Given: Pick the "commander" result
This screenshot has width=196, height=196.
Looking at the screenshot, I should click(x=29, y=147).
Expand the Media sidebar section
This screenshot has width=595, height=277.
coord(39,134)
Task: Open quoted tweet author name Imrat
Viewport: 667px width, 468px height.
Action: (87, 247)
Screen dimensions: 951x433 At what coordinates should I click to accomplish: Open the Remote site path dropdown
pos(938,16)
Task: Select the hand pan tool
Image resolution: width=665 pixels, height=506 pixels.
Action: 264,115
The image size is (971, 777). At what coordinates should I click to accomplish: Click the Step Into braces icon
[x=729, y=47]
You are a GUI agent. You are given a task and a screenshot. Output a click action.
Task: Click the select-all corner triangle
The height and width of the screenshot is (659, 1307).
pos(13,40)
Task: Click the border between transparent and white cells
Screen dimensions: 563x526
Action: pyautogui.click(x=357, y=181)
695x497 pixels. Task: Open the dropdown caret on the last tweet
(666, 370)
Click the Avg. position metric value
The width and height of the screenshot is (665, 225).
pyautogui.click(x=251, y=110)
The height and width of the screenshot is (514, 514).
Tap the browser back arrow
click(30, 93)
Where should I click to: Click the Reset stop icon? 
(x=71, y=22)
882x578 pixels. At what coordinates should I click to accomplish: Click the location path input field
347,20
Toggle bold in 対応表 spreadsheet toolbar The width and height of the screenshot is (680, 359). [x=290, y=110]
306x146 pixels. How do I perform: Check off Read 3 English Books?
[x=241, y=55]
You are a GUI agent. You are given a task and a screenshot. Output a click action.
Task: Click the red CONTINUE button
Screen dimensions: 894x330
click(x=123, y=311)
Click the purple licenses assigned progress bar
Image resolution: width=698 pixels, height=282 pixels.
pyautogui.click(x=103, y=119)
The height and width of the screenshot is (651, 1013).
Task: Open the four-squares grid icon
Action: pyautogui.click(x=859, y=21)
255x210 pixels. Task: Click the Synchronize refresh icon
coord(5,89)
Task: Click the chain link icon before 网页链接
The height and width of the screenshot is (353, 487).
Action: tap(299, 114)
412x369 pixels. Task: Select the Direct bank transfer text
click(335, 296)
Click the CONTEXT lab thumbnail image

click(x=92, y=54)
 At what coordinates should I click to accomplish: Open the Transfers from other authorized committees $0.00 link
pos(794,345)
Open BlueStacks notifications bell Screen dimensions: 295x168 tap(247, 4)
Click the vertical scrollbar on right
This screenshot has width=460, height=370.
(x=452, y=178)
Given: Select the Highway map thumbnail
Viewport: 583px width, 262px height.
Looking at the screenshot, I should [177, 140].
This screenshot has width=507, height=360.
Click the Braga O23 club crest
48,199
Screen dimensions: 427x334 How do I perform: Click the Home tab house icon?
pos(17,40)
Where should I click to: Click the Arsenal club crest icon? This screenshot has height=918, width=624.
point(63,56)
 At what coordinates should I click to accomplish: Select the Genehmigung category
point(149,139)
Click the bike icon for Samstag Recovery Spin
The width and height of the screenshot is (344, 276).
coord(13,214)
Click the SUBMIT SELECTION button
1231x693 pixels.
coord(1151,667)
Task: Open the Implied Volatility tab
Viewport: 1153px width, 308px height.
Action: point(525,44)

- - - -

Starting at the line above that holds "255x210 pixels. Task: Click" and ending at the line that holds "Click the bike icon for Samstag Recovery Spin", transcribe each line exactly and include no other lines.

## Your response
255x210 pixels. Task: Click the Synchronize refresh icon
coord(5,89)
Task: Click the chain link icon before 网页链接
The height and width of the screenshot is (353, 487).
Action: tap(299, 114)
412x369 pixels. Task: Select the Direct bank transfer text
click(335, 296)
Click the CONTEXT lab thumbnail image

click(x=92, y=54)
 At what coordinates should I click to accomplish: Open the Transfers from other authorized committees $0.00 link
pos(794,345)
Open BlueStacks notifications bell Screen dimensions: 295x168 tap(247, 4)
Click the vertical scrollbar on right
This screenshot has width=460, height=370.
(x=452, y=178)
Given: Select the Highway map thumbnail
Viewport: 583px width, 262px height.
Looking at the screenshot, I should [177, 140].
This screenshot has width=507, height=360.
Click the Braga O23 club crest
48,199
Screen dimensions: 427x334 How do I perform: Click the Home tab house icon?
pos(17,40)
Where should I click to: Click the Arsenal club crest icon? This screenshot has height=918, width=624.
point(63,56)
 At what coordinates should I click to accomplish: Select the Genehmigung category
point(149,139)
Click the bike icon for Samstag Recovery Spin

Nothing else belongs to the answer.